- _PASSAGE_:
● ● ●
Single by Weezer

from the album Van Weezer
- Released: September 10, 2019
- Genre: Alternative rock; power pop; hard rock; pop metal;
- Length: 3:01
- Label: Atlantic; Crush;
- Songwriters: Rivers Cuomo; Tim Pagnotta;
- Producer: Suzy Shinn

Weezer singles chronology
| "Zombie Bastards" (2018) | "The End of the Game" (2019) | "Hero" (2020) |

Music video
- "The End of the Game" on YouTube

= The End of the Game (song) =

"The End of the Game" is a song by the American rock band Weezer, released on September 10, 2019, as the first single from their fifteenth studio album, Van Weezer (2021). A music video for the song was released the same day, starring American rock band Cherry Glazerr, although they are not featured on the song. The band performed the song at Jimmy Kimmel Live! the same day the song was released.
● ● ●
- _MATERIAL_:

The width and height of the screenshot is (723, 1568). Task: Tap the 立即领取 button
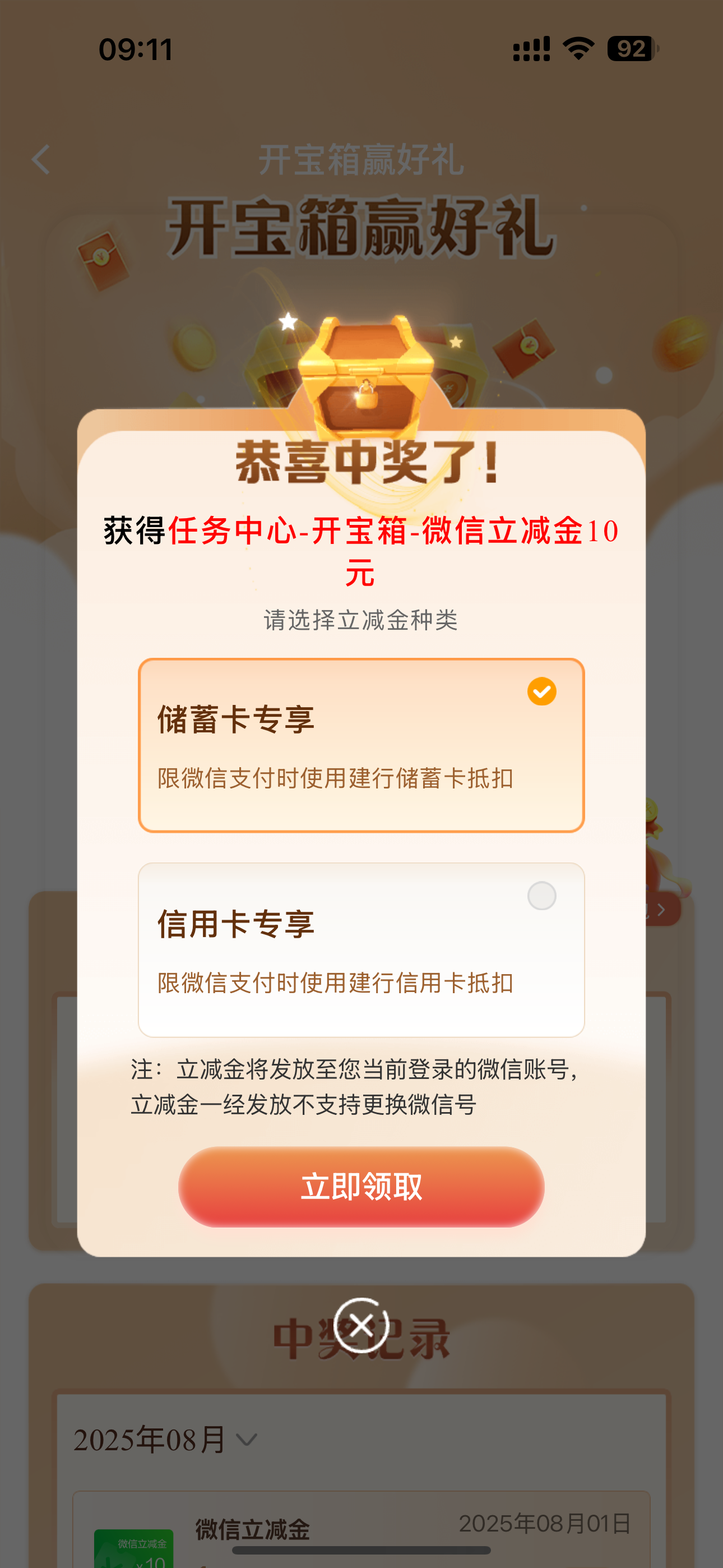point(361,1186)
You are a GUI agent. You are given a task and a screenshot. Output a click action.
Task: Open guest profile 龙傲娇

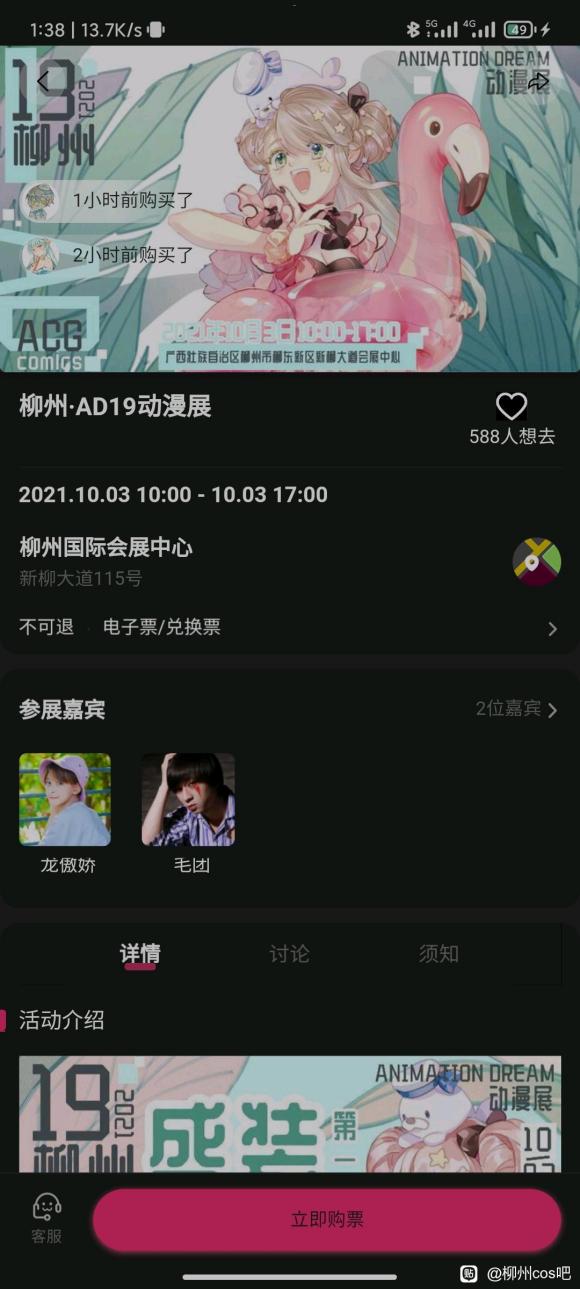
● ● ●
- _WORK TO COMPLETE_:
**a)** Using the passage on "The End of the Game," answer these:
(i) Who produced the song?
(ii) Which band stars in the music video?
(iii) On what show did the band perform the song on its release day?
**b)** What does the passage on "The End of the Game" say from the words "Weezer singles chronology" up to and including "song was released."? Reproduce that stretch word for word.

- _SOLUTIONS PER TASK_:
**a)**
(i) Suzy Shinn
(ii) Cherry Glazerr
(iii) Jimmy Kimmel Live!

**b)**
Weezer singles chronology
| "Zombie Bastards" (2018) | "The End of the Game" (2019) | "Hero" (2020) |

Music video
- "The End of the Game" on YouTube

= The End of the Game (song) =

"The End of the Game" is a song by the American rock band Weezer, released on September 10, 2019, as the first single from their fifteenth studio album, Van Weezer (2021). A music video for the song was released the same day, starring American rock band Cherry Glazerr, although they are not featured on the song. The band performed the song at Jimmy Kimmel Live! the same day the song was released.